- Esercizio A -
Riscrivi tutte le righe dell'elenco, richieste comprese, aggiungendo 88 a ogni coordinata delle risposte ma lasciando invariati i numeri delle richieste. Ometti le immagini.
───── Brano estratto
Quali sono gli elementi innovativi che caratterizzano il nuovo terminal ferroviario dal punto di vista della sicurezza? Il terminal non è un semplice raccordo, ma si struttura come una vera stazione merci, di conseguenza oltre ad aver gli standard di lunghezza necessari, si è dotato di una serie di elementi di sicurezza per le persone, i carri e la protezione delle merci. Partendo dal fondo del binario dove si muovono le merci, abbiamo fatto dei piazzali con pochissima pendenza per permettere alle gru semoventi di operare in piena sicurezza. È stato improntato un sistema di recupero delle acque piovane e degli sversamenti con impianti adeguati, inoltre abbiamo previsto un binario morto per carri che necessitano di verifiche. I mezzi restano in questo modo in sosta senza bloccare l’operatività del terminal e possono essere ispezionati e sottoposti ai trattamenti di affumicazione, ove necessario. Il terminal è sotto controllo doganale, quindi completamente perimetrato con controllo degli accessi in ingresso e uscita. Ogni mezzo e persona transitante verrà tracciato. L’obiettivo del terminal è quello di operare su tratte regolari creando un sistema continuativo e costante di merci in ingresso e uscita. La telematizzazione della linea Mestre/Udine è poi un altro standard di sicurezza importante, il controllo elettronico presidia la linea 24/24 ore permettendo l’uscita di un carico in pochi minuti e anche in orario notturno. Il terminal è studiato per abbattere i costi delle manovre ferroviarie, permettendo ai treni di evitare l’ingresso diretto in stazione, grazie a zone di sosta e transito che abbassano anche i costi di gestione della sicurezza.
──────────
───── Righe archiviate
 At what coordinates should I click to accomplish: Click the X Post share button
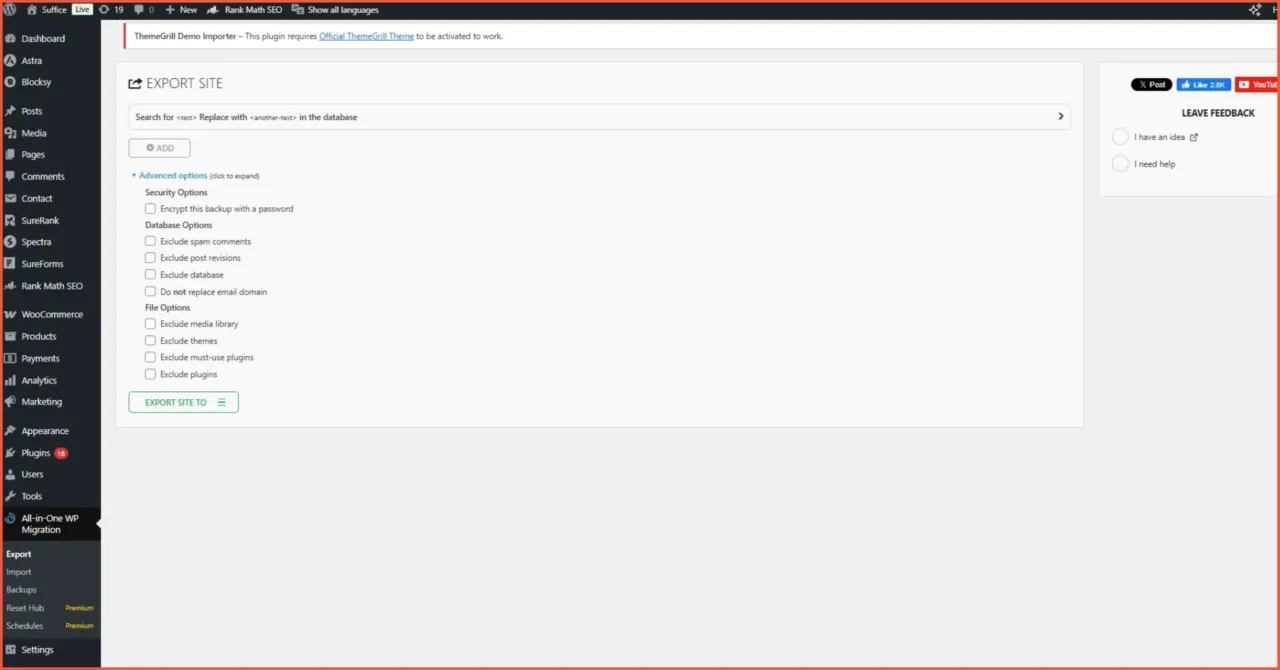click(1151, 85)
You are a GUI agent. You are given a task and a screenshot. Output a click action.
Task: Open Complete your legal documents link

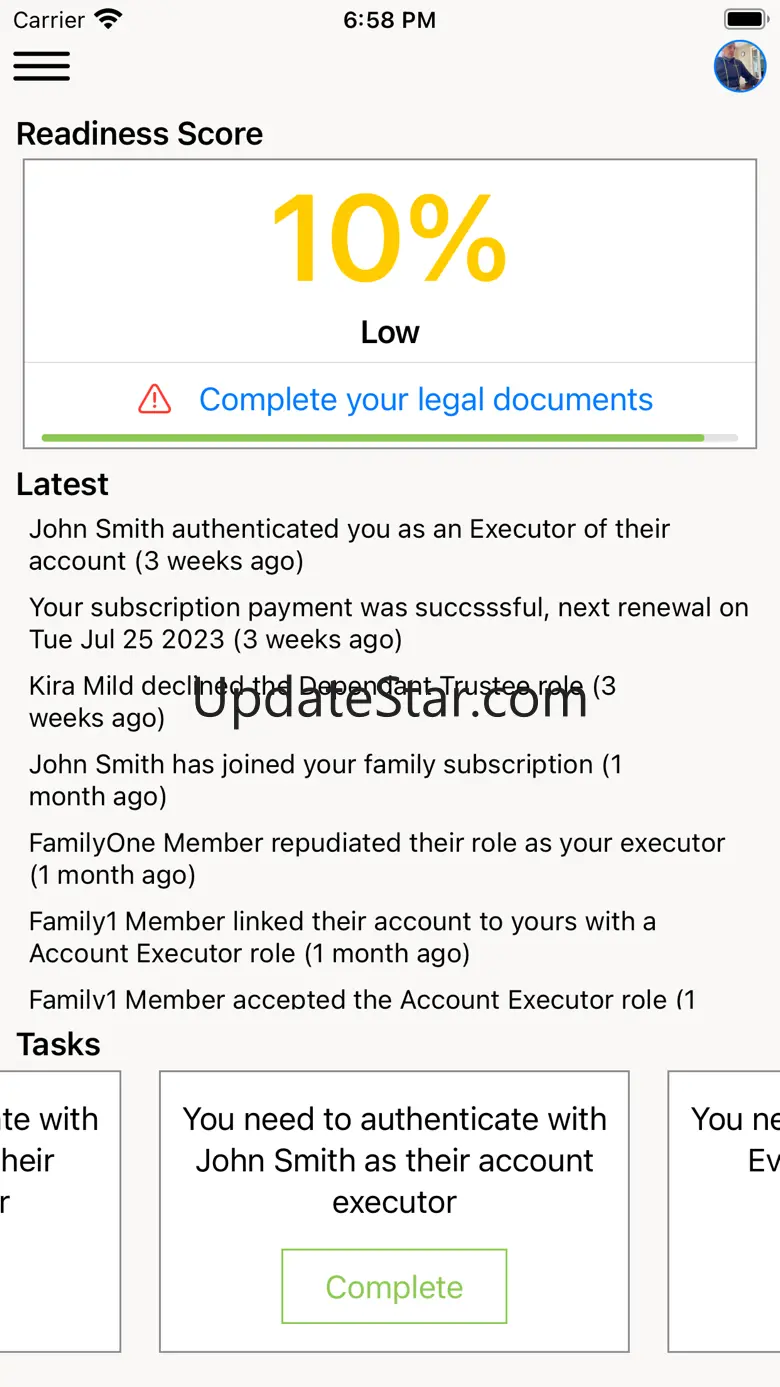pos(426,399)
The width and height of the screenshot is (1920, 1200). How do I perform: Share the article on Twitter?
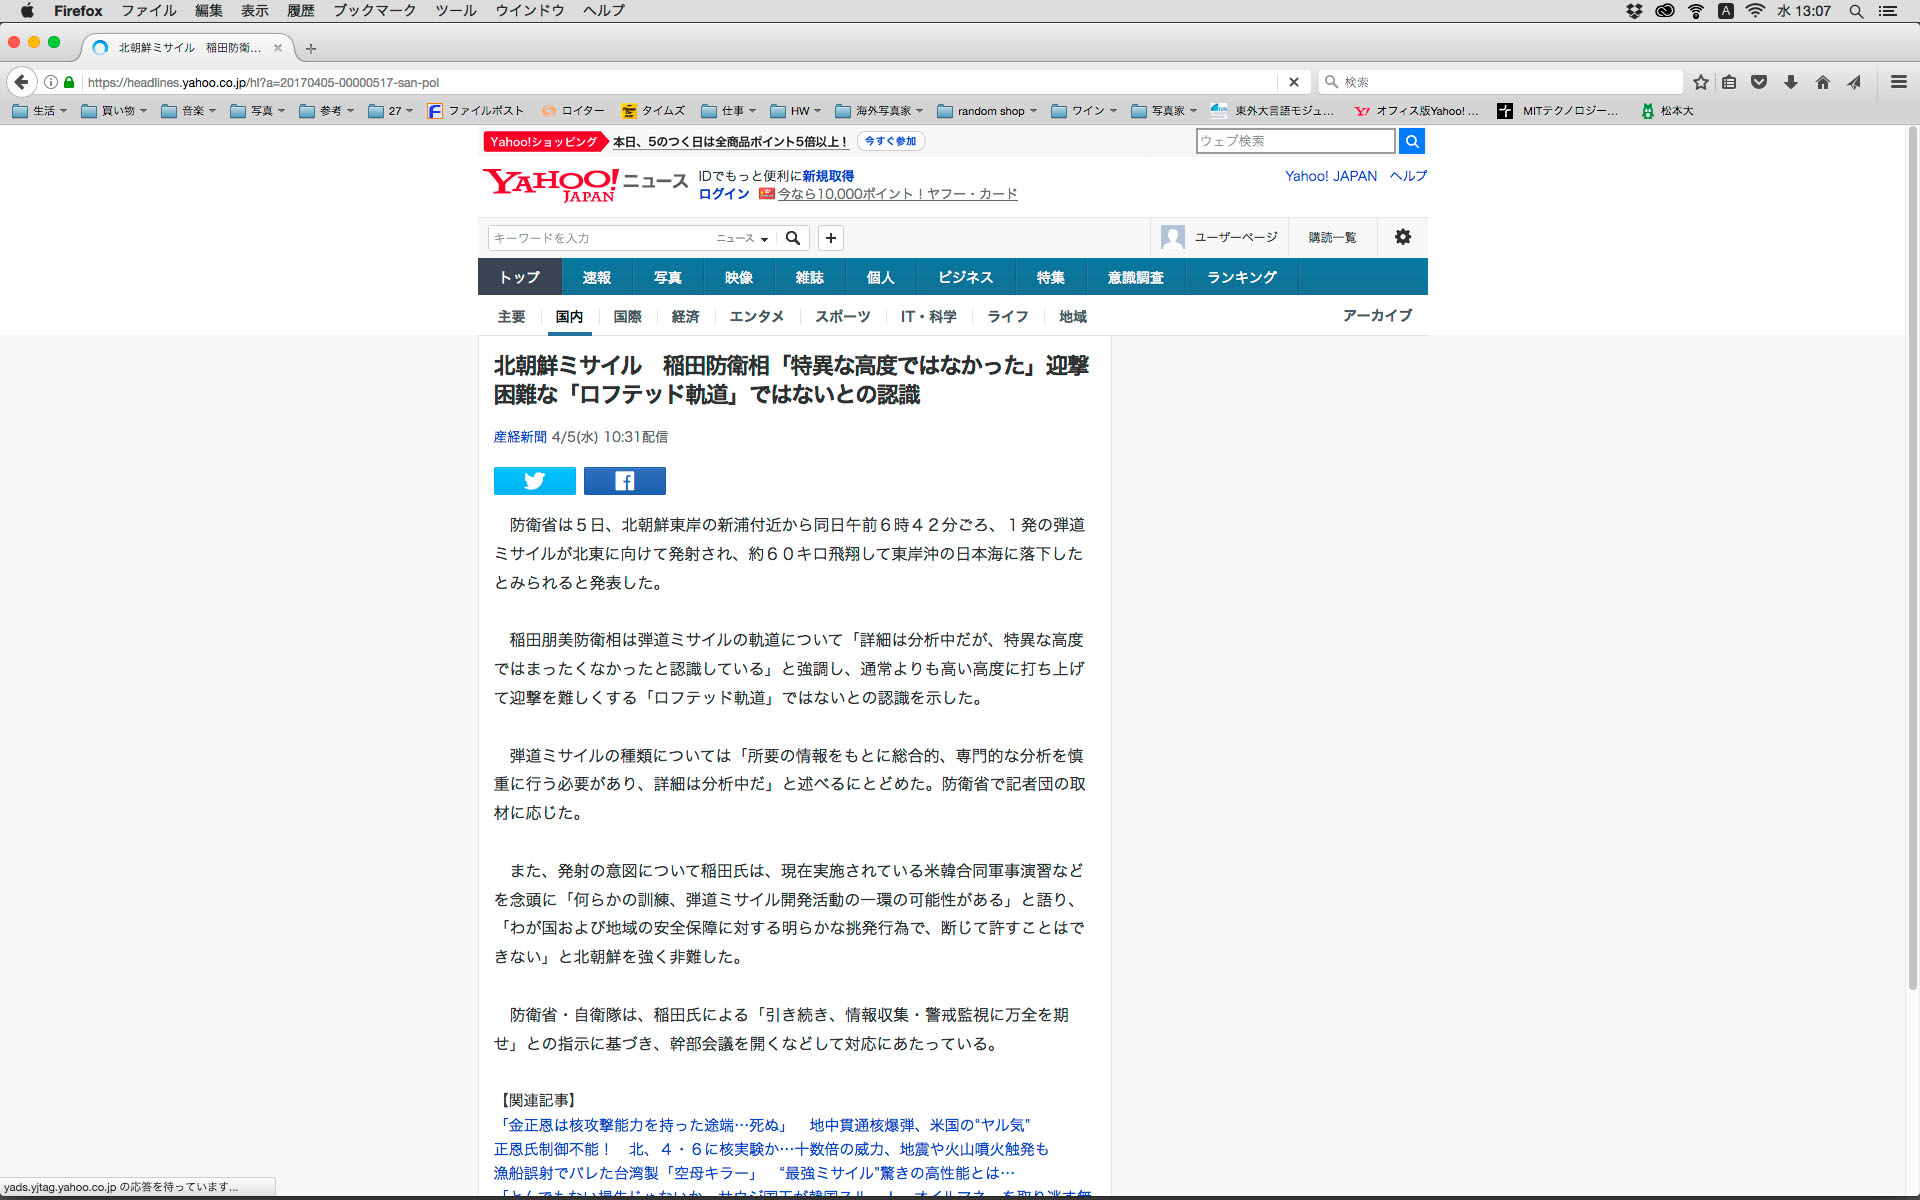tap(534, 481)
──────────
- Esercizio B -
Spiega in una o due frasi, secondo il brano estratto sul terminal ferroviario, a che cosa serve il binario morto previsto per i carri.

- Risposta all'esercizio A -
 At what coordinates should I click to accomplish: Click the X Post share button
click(1239, 173)
You are a GUI agent. You are given a task and a screenshot. Output a click action.
Task: Open Complete your legal documents link

pos(514,487)
The width and height of the screenshot is (1920, 1200). How do I perform: Share the article on Twitter?
tap(622, 569)

- Risposta all'esercizio B -
Il binario morto accoglie i carri che necessitano di verifiche, che così restano in sosta senza bloccare l'operatività del terminal. Lì possono essere ispezionati e, ove necessario, sottoposti ai trattamenti di affumicazione.